There’s an App for That: Hysteria Over Technology-Fueled STDs?

The other article, the one this blogpost has referenced in its title, is called “Rhode Island Blames STD Spike on Hookup Apps Like Tinder”, Erin Shumaker, Huffington Post, 5/26/2015.

Basically, the Rhode Island Dept of Health states that the rise in STDs is facilitated by the ease in which people can find partners for casual sex through apps like Tinder.  According to the article

 “Syphilis cases in Rhode Island increased by 79 percent between 2013 and 2014 while gonorrhea cases increased by 30 percent. Newly identified HIV cases increased by almost 33 percent,,,”

“Young people between the ages of 15 and 24 were more likely than any other group to be infected with chlamydia and gonorrhea. Men who have sex with other men made up 75 percent of primary and secondary syphilis cases, the two most infectious stages.” (Ibid)

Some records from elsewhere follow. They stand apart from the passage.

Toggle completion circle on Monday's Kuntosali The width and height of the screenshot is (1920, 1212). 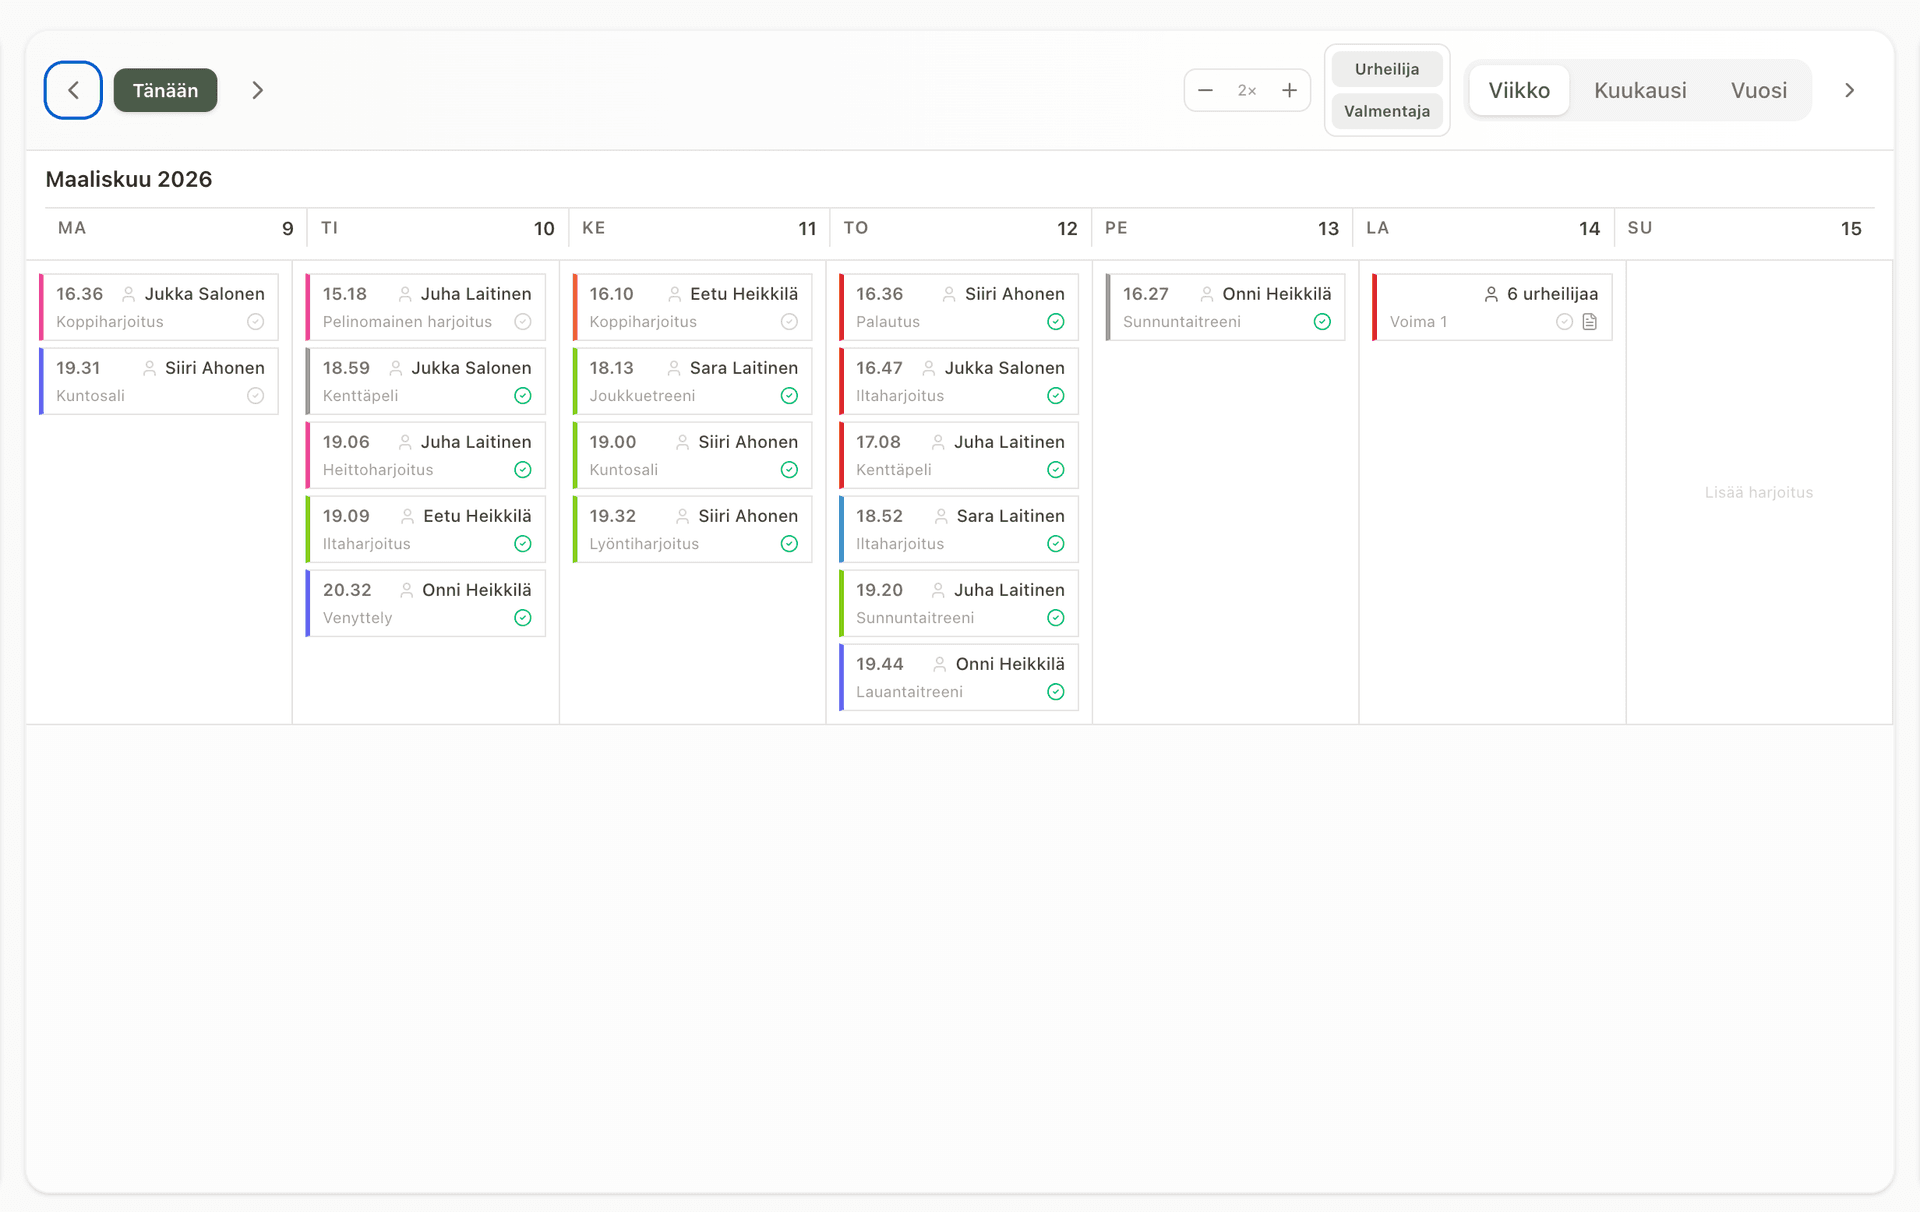256,396
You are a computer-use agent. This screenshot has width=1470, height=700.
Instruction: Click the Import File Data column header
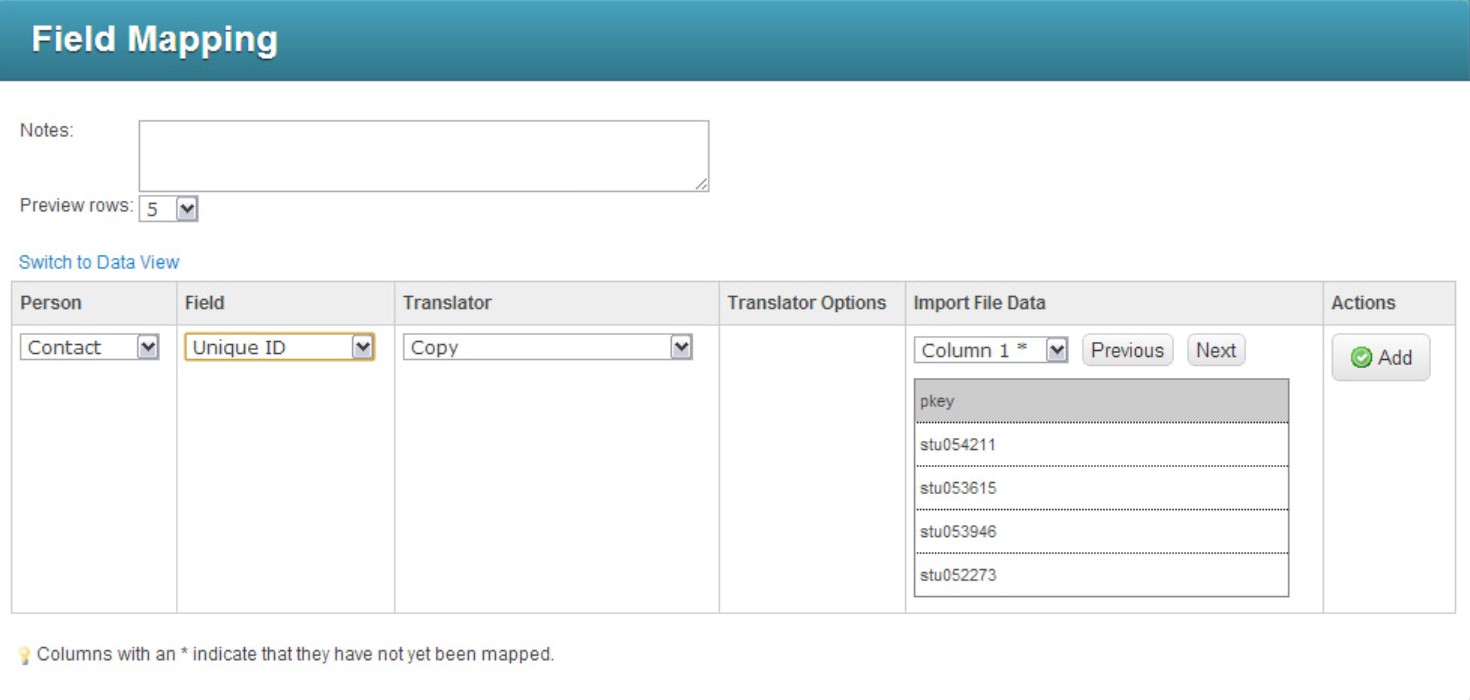click(x=979, y=303)
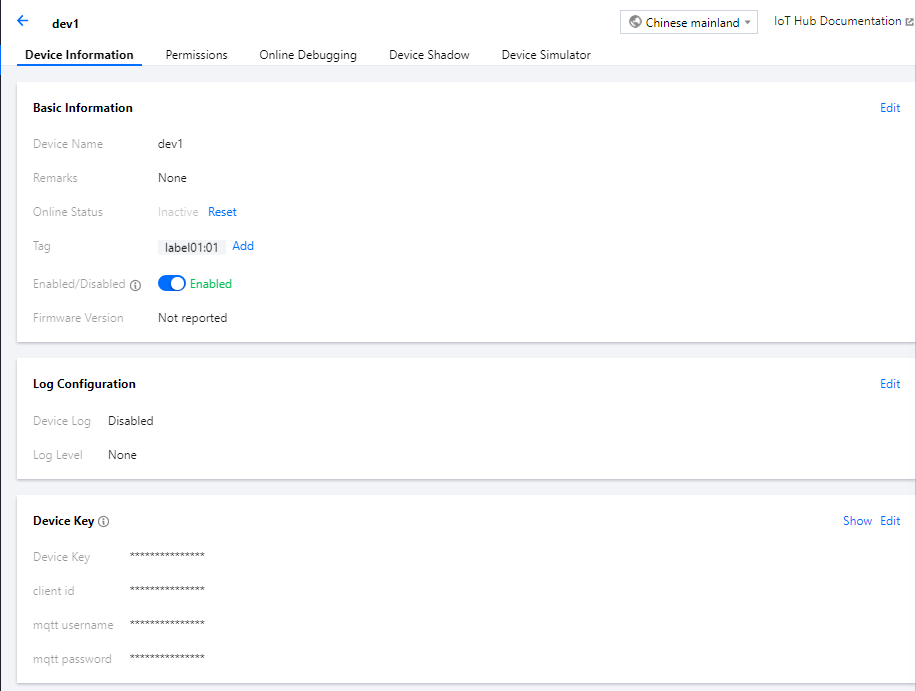Go to the Device Shadow tab

coord(429,55)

Sigh.  Yes, and when the birth control pill first came out, there was also a rise (supposedly) in STDs.  There’s always someone around to simplify things, right?

The fact is, though, people have always found it rather easy to find sex partners, particularly in the age group mentioned.  For our generation, it was parties, bars, rock concerts, and (sometimes) political demonstrations.

Later on, it was chatrooms and bulletin boards that facilitated “hookups”.  Now it is Facebook, chat to a lesser extent, Craigslist, and apps like Tinder.

The point is, people will adapt to whatever they can use to get whatever they want, and that includes sex.

The article also cites a study conducted in 2013 titled “Internet’s Dirty Secret: Assessing the Impact of Online Intermediaries on HIV Transmission”, and it was written by two business administration majors.  Not psychology majors.

The link doesn’t state anything about methods, because it is only an abstract.  The authors state they only used “a national experiment set up”.   They claim to have “investigated” Craigslist online ads for a 10 year period, and that they controlled for “extraneous factors” (but don’t say which ones).

And, as the title suggests, their conclusion smacks of morality:

“Individuals are inclined to discount the future value of staying STD/HIV free and put high value on the instant gratification that casual sex offers.” (Huffington Post article referenced previously)

Again, jumping to conclusions that no respectable research psychologist would ever do.  Pretty lame, I think.  The “experiment” also does not address anything but Craigslist, so again we have massive conclusion-jumping on the part of the person who wrote this article in the Huffington Post.

The earth-shattering suggestion on how to deal with this growing menace?

Encourage young people to speak with their doctors.

Because, you know, that will solve everything.  I guess it’s a bonus that the article didn’t suggest something like banning the Tinder app, or censoring websites, etc.   But it certainly attempts to rile people up about it and maybe the public will take up a hue and cry.

I won’t ask questions such as, “Where did peoples’ critical thinking skills go?” because I don’t recall the public, as a whole, ever having critical thinking skills.  It wasn’t taught in schools when I was young, and I don’t think it’s taught in school now – except in the sciences, and mostly in college.

In a world where information is instant now, but peoples’ attention spans seem much shorter than ever before, I can see why some use hysteria to get their stories out there, or to stir up public opinion.  But, as a former researcher it drives me nuts to see this kind of thing, because it is spreading false information and not contributing at all to reasonable public discourse.

To take it further, if legislators are stirred up in this manner, it hurts the population.  Because they then pass laws based on hysteria and bad (or no) science.

It’s kind of terrifying, in a way.

Today’s weirdness comes from UPI – “Man Gets Naked to Protest Overbooked Flight in Charlotte”, Ben Hooper, 5/21/2015.

He got angry that his flight was overbooked, so he stripped and stood around the concourse for about 40 minutes, until he was arrested.   I am guessing he really needed that vacation to de-stress!

No recommendations for books, tv, or movies, but here is a link – also from UPI – to the new Delta Airlines safety video (you know, the one they show at the beginning of your flight):

It uses many internet characters and memes to get the points across, and I think most people will watch it.  I think it’s very clever, and attention-grabbing.  Also cute in places, too.  Good job, Delta!

Be good.  Be kind.   Don’t strip in airports, you’ll embarrass your kids!